What needs to be done:
Give back exactly the lines from the one that includes "The image size is (1332, 896)." to the last line below, both included, and no further lines.
━━━━━ Given information ━━━━━
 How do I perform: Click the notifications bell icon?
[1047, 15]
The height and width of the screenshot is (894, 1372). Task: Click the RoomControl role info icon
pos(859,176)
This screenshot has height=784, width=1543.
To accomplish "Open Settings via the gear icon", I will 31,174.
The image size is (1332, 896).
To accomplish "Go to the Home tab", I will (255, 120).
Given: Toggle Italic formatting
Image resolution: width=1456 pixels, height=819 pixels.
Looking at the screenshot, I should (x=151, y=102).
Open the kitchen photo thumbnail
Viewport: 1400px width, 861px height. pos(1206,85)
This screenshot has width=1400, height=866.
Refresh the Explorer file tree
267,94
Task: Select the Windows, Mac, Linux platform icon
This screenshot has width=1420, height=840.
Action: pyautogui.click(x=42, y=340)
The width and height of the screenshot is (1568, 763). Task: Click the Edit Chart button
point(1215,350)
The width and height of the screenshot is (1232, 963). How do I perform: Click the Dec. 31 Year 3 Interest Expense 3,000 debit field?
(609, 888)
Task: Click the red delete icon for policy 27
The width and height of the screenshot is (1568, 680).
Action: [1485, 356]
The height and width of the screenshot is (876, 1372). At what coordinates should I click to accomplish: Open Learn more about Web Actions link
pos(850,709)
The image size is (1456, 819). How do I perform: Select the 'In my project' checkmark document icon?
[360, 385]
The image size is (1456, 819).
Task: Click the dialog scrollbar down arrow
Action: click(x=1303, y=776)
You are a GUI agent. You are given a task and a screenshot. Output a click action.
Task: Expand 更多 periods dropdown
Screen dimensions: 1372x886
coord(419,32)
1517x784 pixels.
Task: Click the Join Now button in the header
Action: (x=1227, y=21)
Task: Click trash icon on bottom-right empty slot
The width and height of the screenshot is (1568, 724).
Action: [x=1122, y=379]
━━━━━
Solution:
The image size is (1332, 896).
To accomplish "Go to the Home tab", I will (255, 120).
Given: Toggle Italic formatting
Image resolution: width=1456 pixels, height=819 pixels.
Looking at the screenshot, I should (x=151, y=102).
Open the kitchen photo thumbnail
Viewport: 1400px width, 861px height. pos(1206,85)
This screenshot has width=1400, height=866.
Refresh the Explorer file tree
267,94
Task: Select the Windows, Mac, Linux platform icon
This screenshot has width=1420, height=840.
Action: pyautogui.click(x=42, y=340)
The width and height of the screenshot is (1568, 763). Task: Click the Edit Chart button
point(1215,350)
The width and height of the screenshot is (1232, 963). How do I perform: Click the Dec. 31 Year 3 Interest Expense 3,000 debit field?
(609, 888)
Task: Click the red delete icon for policy 27
The width and height of the screenshot is (1568, 680).
Action: [1485, 356]
The height and width of the screenshot is (876, 1372). At what coordinates should I click to accomplish: Open Learn more about Web Actions link
pos(850,709)
The image size is (1456, 819). How do I perform: Select the 'In my project' checkmark document icon?
[360, 385]
The image size is (1456, 819).
Task: Click the dialog scrollbar down arrow
Action: click(x=1303, y=776)
You are a GUI agent. You are given a task and a screenshot. Output a click action.
Task: Expand 更多 periods dropdown
Screen dimensions: 1372x886
coord(419,32)
1517x784 pixels.
Task: Click the Join Now button in the header
Action: (x=1227, y=21)
Task: Click trash icon on bottom-right empty slot
The width and height of the screenshot is (1568, 724).
Action: [x=1122, y=379]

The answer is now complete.